© Maximillian cabinet // Shutterstock – Les centres de données pourraient réchauffer notre environnement
La France a-t-elle les moyens d’accueillir les innombrables centres de données voulus par Emmanuel Macron ? C’est l’une des questions auxquelles a souhaité répondre un imposant rapport de l’Assemblée nationale. Un passage sur les limites environnementales de cette stratégie laisse songeur.
On y apprend, par exemple, que les centres de données créent un effet “d’îlot de chaleur” capable d’augmenter la température de 2 °C en moyenne, “avec un effet discernable sur un rayon de 10 km”. De quoi donner quelques bouffées de chaleur en cette période caniculaire.
L’étude relayée par la paléoclimatologue Valérie Masson-Delmotte s’appuie sur des relevés satellitaires qui notent que 340 millions de personnes pourraient être concernées par l’apparition de ces “îlots de chaleur numériques”. Des structures qui, de l’aveu même de l’ancienne coprésidente du GIEC, renforceraient le stress thermique et “pourraient exacerber l’assèchement des sols et de la végétation”.
Si la méthodologie de l’étude est critiquée, ces effets de “panache de chaleur” étant potentiellement plus provoqués par l’artificialisation des sols que par l’exploitation des centres de données en eux-mêmes, le rapport de l’Assemblée nationale souligne tout de même que le développement effréné de cette industrie pose bel et bien des problèmes environnementaux pour le territoire français.
Tout d’abord, ces infrastructures viendraient en partie s’installer sur des terres agricoles qui permettent d’obtenir de très bons rendements, s’agace Arnaud Saint-Martin, député de Seine-et-Marne, lors d’une audition. Le projet Campus IA, qui prévoit d’installer 90 ha de serveurs sur des champs de betteraves et de blé dans la commune de Fouju, devrait réquisitionner un peu plus d’un gigawatt de puissance électrique.

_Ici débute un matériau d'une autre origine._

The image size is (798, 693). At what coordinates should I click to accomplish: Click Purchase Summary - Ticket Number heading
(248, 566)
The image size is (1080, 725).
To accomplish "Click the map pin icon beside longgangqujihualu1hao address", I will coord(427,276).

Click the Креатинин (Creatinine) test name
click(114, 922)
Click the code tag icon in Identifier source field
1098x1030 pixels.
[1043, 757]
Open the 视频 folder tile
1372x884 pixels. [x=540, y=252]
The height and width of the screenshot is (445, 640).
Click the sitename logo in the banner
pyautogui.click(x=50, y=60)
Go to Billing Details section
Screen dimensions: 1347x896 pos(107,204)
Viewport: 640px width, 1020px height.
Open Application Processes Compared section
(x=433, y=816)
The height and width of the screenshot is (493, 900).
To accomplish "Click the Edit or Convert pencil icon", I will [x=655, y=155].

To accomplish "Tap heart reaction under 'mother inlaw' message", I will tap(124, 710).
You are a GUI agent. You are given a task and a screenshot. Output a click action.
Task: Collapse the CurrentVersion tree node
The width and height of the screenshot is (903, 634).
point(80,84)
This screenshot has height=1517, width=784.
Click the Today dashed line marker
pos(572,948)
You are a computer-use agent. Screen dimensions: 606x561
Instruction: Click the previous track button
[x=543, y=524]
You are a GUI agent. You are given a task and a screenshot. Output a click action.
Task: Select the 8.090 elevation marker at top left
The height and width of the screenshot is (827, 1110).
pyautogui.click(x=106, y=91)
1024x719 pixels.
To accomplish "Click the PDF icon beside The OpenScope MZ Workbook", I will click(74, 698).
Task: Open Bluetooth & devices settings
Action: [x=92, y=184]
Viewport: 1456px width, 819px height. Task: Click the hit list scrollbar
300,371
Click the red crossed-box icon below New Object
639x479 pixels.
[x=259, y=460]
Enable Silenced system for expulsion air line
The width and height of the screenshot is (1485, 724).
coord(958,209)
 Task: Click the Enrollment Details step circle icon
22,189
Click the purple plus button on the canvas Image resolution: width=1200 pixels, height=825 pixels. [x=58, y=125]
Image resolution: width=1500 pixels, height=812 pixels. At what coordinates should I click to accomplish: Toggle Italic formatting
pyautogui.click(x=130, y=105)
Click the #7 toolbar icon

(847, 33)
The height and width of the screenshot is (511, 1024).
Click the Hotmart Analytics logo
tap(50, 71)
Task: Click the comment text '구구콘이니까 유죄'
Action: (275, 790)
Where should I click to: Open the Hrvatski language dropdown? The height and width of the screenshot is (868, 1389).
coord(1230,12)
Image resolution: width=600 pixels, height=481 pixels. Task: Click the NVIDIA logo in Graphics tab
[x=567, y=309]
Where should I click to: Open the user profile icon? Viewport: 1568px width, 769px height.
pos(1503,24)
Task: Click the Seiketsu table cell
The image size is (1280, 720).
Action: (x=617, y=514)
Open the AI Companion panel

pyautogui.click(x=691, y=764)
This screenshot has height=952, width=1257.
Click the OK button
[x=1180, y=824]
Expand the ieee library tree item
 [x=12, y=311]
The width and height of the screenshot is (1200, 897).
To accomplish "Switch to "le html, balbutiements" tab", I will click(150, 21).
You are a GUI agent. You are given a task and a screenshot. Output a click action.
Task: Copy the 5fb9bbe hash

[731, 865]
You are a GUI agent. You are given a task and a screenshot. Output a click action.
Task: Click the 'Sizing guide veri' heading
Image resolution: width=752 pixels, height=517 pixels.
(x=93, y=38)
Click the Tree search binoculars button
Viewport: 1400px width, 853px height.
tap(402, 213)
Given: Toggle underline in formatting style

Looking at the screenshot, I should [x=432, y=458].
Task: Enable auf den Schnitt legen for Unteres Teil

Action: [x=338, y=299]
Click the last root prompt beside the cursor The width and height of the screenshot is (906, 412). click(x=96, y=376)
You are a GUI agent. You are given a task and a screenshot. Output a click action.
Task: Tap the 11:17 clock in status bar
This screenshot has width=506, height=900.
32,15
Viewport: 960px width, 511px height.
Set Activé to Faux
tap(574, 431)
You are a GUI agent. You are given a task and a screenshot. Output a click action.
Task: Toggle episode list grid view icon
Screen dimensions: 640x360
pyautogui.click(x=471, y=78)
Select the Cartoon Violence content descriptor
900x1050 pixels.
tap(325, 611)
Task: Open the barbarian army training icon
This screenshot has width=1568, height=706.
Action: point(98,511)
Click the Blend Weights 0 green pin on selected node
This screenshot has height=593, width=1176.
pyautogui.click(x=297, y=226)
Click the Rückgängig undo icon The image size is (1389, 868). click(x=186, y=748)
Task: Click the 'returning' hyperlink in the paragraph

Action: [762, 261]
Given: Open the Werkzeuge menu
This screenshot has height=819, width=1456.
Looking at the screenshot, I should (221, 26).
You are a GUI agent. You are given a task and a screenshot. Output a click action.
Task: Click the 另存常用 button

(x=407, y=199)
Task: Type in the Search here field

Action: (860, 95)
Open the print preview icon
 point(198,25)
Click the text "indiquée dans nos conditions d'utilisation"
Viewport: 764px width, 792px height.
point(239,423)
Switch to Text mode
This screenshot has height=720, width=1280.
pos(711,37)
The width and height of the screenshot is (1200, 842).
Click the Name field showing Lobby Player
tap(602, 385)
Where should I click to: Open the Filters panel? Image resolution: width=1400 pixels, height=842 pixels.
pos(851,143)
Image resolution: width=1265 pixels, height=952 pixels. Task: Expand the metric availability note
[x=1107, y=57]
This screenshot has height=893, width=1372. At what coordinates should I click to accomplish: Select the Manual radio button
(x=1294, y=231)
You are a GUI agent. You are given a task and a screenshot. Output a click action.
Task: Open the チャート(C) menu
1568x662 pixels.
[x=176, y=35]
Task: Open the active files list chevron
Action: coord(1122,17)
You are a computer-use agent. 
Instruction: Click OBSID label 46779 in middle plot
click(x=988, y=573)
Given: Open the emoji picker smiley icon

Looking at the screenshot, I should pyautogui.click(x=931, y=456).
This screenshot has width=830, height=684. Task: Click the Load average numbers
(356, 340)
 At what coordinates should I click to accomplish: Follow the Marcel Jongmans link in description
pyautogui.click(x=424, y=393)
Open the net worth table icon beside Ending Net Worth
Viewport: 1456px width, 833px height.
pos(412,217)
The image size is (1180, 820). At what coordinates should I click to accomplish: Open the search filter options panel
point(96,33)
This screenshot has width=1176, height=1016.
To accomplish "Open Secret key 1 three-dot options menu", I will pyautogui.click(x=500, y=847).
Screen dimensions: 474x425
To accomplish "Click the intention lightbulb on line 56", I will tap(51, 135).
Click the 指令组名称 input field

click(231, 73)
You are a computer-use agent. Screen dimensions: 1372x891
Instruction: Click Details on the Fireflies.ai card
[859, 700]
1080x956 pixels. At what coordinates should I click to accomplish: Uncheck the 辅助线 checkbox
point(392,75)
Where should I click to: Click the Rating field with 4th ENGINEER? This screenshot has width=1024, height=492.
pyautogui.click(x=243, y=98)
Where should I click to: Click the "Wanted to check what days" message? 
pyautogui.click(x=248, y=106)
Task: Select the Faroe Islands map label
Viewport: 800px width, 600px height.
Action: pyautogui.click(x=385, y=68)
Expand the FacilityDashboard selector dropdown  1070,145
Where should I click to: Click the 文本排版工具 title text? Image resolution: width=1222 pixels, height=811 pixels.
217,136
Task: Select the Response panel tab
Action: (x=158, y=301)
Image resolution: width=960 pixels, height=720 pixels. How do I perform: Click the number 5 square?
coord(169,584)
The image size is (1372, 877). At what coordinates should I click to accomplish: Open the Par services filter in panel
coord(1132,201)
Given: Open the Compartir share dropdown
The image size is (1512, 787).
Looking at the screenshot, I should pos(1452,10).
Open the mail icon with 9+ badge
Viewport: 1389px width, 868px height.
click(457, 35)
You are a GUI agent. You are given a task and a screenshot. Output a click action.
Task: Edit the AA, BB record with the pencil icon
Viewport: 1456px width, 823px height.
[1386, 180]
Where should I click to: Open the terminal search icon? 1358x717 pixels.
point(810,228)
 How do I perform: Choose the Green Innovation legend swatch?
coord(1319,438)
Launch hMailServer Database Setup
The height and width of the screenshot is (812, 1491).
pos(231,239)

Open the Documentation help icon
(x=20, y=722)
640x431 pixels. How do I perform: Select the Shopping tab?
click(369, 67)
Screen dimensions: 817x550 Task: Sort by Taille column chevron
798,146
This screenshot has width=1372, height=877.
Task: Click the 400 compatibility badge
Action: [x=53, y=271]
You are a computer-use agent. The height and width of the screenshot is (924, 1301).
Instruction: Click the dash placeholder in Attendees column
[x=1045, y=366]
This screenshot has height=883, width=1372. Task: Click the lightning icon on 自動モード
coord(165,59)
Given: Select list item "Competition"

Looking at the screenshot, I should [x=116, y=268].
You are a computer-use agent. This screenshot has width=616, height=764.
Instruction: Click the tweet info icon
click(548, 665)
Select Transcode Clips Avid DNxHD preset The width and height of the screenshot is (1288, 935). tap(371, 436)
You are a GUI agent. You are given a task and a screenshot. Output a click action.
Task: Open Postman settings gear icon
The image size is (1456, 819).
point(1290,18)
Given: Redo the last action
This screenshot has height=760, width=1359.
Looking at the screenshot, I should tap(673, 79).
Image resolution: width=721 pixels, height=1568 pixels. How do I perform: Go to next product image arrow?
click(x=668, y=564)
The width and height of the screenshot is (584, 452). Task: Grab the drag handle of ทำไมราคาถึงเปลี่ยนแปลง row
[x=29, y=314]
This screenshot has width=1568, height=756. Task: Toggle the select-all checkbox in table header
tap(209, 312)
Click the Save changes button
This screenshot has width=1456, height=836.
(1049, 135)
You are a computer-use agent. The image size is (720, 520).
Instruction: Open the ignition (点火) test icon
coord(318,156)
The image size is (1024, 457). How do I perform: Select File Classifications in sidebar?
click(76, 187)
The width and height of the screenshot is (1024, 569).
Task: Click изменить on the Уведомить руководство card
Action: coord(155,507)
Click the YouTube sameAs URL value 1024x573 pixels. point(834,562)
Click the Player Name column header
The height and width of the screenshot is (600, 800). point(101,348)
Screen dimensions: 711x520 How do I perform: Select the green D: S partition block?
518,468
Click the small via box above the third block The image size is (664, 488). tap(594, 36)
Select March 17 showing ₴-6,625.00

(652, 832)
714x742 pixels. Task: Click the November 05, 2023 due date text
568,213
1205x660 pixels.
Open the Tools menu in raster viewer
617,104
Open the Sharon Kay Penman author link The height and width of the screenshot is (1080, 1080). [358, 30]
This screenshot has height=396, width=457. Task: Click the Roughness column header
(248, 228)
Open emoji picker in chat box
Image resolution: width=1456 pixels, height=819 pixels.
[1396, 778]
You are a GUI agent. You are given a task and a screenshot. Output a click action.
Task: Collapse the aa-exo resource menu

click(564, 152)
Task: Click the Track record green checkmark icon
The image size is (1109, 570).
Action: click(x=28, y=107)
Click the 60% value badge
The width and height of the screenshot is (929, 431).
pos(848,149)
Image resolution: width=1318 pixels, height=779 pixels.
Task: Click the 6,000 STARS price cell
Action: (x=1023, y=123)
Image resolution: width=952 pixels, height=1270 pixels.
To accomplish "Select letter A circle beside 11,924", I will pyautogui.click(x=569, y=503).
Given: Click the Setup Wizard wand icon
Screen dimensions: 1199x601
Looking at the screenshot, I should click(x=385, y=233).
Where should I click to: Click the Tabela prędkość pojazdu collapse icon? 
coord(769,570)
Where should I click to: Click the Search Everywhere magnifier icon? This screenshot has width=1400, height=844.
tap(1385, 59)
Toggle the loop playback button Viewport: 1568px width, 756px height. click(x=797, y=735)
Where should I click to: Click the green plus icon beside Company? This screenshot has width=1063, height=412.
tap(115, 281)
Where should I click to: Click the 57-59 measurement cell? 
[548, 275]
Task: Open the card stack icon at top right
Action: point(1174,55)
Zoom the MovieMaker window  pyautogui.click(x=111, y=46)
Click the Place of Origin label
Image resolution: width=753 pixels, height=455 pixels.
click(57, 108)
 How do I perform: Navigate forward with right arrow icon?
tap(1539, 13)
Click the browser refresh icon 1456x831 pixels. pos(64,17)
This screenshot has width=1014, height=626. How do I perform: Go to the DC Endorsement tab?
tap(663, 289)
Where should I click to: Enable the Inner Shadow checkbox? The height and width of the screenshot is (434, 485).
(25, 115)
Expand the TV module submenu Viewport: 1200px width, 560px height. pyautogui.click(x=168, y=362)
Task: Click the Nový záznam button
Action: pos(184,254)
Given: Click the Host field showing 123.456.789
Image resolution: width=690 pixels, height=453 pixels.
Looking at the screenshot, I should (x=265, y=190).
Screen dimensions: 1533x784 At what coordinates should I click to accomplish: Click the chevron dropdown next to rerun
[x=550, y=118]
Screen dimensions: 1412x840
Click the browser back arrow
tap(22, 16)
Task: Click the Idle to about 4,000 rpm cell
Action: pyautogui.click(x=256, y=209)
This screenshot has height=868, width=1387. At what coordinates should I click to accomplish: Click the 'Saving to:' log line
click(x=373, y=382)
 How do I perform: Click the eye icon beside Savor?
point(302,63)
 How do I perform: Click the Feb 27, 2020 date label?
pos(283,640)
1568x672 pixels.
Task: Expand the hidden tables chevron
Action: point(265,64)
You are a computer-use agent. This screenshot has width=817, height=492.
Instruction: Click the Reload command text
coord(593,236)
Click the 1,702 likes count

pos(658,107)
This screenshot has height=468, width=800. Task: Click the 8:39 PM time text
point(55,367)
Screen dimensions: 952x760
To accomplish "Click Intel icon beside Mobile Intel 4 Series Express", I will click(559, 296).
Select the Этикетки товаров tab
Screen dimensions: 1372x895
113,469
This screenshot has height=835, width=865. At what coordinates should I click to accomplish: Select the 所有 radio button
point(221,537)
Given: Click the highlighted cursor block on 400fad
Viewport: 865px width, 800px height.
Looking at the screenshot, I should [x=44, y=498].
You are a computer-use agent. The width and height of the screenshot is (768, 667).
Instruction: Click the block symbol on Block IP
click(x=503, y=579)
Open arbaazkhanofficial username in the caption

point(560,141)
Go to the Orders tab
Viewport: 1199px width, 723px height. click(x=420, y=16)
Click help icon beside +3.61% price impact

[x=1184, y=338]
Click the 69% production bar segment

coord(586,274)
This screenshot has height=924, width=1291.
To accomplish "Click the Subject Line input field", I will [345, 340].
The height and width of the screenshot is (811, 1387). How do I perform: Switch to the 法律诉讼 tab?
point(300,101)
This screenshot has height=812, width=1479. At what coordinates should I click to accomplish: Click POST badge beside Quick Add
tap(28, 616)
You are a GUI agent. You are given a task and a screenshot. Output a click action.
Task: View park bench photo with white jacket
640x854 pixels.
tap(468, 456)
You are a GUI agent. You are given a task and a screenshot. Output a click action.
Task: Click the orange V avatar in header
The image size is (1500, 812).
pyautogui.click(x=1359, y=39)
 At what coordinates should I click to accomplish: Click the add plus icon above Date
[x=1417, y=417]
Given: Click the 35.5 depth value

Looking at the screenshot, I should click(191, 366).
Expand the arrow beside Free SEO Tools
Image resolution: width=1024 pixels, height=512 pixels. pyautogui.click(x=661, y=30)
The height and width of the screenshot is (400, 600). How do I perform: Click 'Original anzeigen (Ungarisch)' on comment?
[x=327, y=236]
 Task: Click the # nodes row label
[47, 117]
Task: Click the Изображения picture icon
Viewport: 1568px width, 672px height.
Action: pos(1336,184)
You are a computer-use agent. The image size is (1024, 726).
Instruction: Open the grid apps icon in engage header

Côté énergie, le rapport dresse un constat plus nuancé que celui de l’Arcep d’il y a quelques semaines. Selon l’opérateur RTE, “le rythme de croissance de la production électrique bas-carbone en France ne pose pas de problème stratégique et peut alimenter simultanément, sans conflit d’usage, la décarbonation des secteurs des transports, de l’industrie et du bâtiment de manière prioritaire, ainsi que le développement du secteur du numérique”. En d’autres termes, “le risque de cannibalisation avec d’autres usages serait faible”, puisque la montée en puissance serait progressive et que certains projets “ne se concrétiseront vraisemblablement pas”, explique RTE.
Selon certaines projections, la demande en énergie des centres de données pourrait atteindre près de 32 térawattheures (TWh) en 2035 et 50 TWh en 2050. “À titre de comparaison, l’électricité totale consommée en région Normandie était de 26,5 TWh en 2024”, note le texte. Malgré tout, “ce n’est pas parce qu’on a un surplus au niveau national qu’on ne peut pas avoir des conflits à l’échelle locale sur l’usage de l’électricité”, tenait à souligner Lou Welgry, secrétaire général de Data for Good, lors d’une audition.
Ainsi, les territoires les plus convoités pourraient tout de même devoir faire des arbitrages. “De telles tensions temporaires existent actuellement en Île-de-France, en Lorraine, dans la zone de Valenciennes-Maubeuge ou, dans une moindre mesure, en Auvergne-Rhône-Alpes et en Normandie”, avoue la représentation nationale.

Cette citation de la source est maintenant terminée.